Boundaries Over Blame

When something goes wrong, it’s easy to blame someone else. Maybe my parents didn’t give me what I needed, my partner isn’t noticing me, or my friend is too demanding. Any of those things could be true, but putting all my frustration on other people rarely makes things better. I believe in being direct and telling the people close to me when something feels wrong, but after I’ve said it once, going over it again and again usually doesn’t help. Instead, I need to turn inward and ask, What’s my part in this mess? What am I doing that keeps me in this loop?

At first, looking for my part feels hard, like I’m blaming myself. But that’s not the point. It’s about shifting from feeling helpless to taking action. For example, if I’m being taken advantage of, I can let someone know once. But if nothing changes, it’s not my job to train them into someone I’d rather be around. My work is to ask myself what I’m doing that allows it. Maybe I need to practice saying no or setting clearer boundaries. When I focus on my role, I’m not relying on someone else to improve things for me.

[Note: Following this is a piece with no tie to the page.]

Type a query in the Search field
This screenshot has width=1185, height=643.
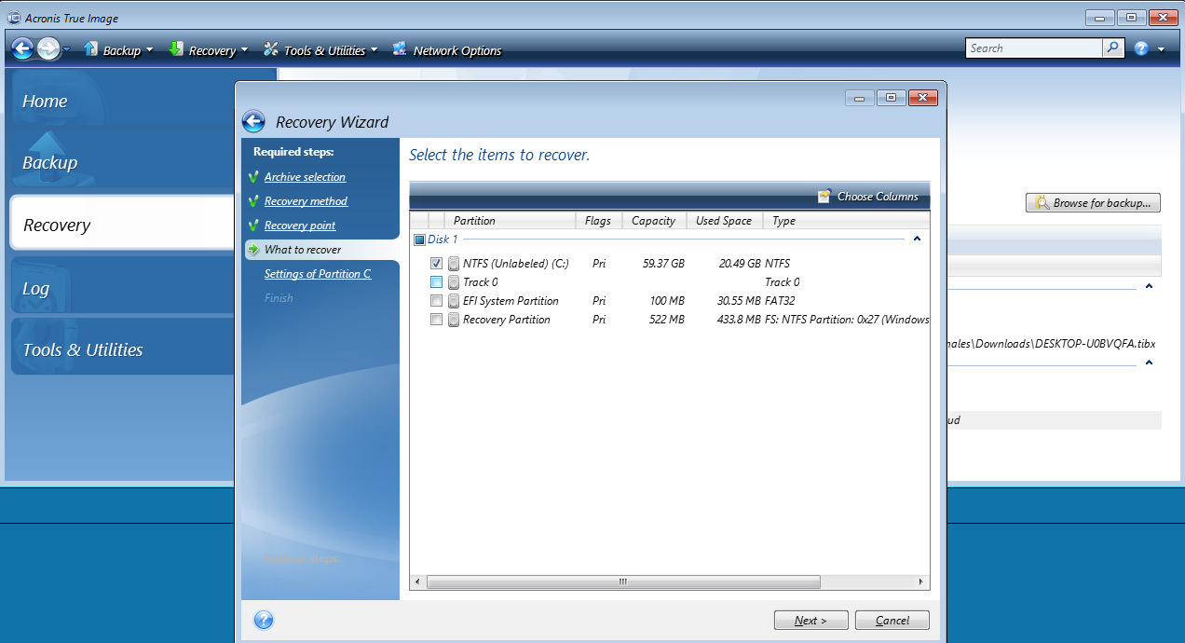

Finding fault in myself isn’t about guilt or being a “better” person. It’s about taking responsibility so I can live differently. Sometimes, we’re so focused on being “good and kind” that we ignore the ways we abandon ourselves. But kindness starts with being good to myself first. When I skip that, my actions aren’t truly kind—they’re about keeping the peace, making things smooth, or staying comfortable. Without practicing kindness toward myself, my kindness toward others might just be another way to control a situation instead of truly connecting.

Owning my part in a situation isn’t about taking on someone else’s responsibilities or faults; it’s about finding my power. When I see my role clearly, I get to shape what happens next. I might need to set a boundary, say no, or let others learn their own lessons. Doing this lets me go forward without resentment or unmet expectations. Kindness and respect become real only when they start with me and grow outward.